### Source passage:
Nobody recognised me, but luckily no one made remarks that I had shrunk in size like a prune or that my memory was as bad as my jokes.

“So, what are you doing nowadays?” asked a former club member, who vaguely seemed like someone whom I knew in a different world when I was younger, ‘handsome’ and had a terrible haircut. But I was pleased when I did not attract comments from complete strangers, like, ‘watch that step’ or ‘hold on to the railing’.

While I was trying mentally to spice up my boring life and tell some interesting stories about myself, he was off and shaking hands with someone he finally recognised.

I am at that time of my life when I do not get upset when a 30-year-old man calls me ‘uncle’ in India, but I do not know how to react when a young woman offers me a seat in a crowded metro train. I quietly take the offered seat, while younger guys look at me in both sympathy and jealousy.

I was trying to evoke a laugh at the reunion saying that it is getting tougher for us guys to pass through airport security.

### Records shown:
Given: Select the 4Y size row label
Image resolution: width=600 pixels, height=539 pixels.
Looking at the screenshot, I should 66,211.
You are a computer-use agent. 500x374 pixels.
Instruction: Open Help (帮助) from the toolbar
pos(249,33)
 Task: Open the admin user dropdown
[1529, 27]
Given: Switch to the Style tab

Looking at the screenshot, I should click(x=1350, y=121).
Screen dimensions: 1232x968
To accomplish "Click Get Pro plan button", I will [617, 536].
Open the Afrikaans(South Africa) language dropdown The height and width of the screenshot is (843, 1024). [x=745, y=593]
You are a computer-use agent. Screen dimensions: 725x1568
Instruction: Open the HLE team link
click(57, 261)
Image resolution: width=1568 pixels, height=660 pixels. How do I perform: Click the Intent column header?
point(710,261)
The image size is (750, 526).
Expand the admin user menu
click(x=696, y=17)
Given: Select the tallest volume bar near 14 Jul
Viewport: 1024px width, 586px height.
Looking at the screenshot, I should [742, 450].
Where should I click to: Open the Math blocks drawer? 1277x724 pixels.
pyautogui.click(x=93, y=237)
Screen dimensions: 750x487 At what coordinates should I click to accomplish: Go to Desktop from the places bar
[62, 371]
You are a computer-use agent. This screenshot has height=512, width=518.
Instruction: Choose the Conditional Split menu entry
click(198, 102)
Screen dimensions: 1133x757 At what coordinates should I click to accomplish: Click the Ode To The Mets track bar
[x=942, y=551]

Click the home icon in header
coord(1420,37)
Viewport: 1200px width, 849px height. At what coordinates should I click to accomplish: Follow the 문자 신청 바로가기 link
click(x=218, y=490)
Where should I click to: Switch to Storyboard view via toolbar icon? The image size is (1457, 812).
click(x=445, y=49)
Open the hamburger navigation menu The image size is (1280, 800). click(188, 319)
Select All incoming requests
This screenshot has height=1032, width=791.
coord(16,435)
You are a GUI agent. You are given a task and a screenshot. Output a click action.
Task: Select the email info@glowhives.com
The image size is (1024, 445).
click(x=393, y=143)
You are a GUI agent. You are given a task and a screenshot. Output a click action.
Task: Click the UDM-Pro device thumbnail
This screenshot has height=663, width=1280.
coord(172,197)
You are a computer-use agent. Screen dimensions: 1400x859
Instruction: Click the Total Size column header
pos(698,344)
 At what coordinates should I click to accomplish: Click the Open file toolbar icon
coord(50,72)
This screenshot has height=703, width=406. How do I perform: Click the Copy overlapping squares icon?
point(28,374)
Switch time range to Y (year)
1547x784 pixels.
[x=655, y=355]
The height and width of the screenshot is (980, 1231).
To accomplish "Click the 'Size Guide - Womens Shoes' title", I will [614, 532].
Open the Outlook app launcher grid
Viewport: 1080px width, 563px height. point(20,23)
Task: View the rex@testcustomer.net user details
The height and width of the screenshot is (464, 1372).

### Exercise instructions:
1. Repeat the reunion passage word for word, starting with "Nobody recognised me, but" and going on through "he finally recognised.".
2. Render this sentence from the reunion passage into Spanish: "I was trying to evoke a laugh at the reunion saying that it is getting tougher for us guys to pass through airport security."
3. Answer these questions from the reunion passage:
(a) What question did the former club member ask the narrator?
(b) What does a 30-year-old man call the narrator in India?
(c) Who offers the narrator a seat in a crowded metro train?
Rely solely on the reunion passage, not on the listing.

### Solutions to the tasks:
1.
Nobody recognised me, but luckily no one made remarks that I had shrunk in size like a prune or that my memory was as bad as my jokes.

“So, what are you doing nowadays?” asked a former club member, who vaguely seemed like someone whom I knew in a different world when I was younger, ‘handsome’ and had a terrible haircut. But I was pleased when I did not attract comments from complete strangers, like, ‘watch that step’ or ‘hold on to the railing’.

While I was trying mentally to spice up my boring life and tell some interesting stories about myself, he was off and shaking hands with someone he finally recognised.

2. Intentaba provocar una risa en la reunión diciendo que a nosotros, los muchachos, cada vez nos cuesta más pasar el control de seguridad del aeropuerto.

3.
(a) "So, what are you doing nowadays?"
(b) ‘Uncle’.
(c) A young woman.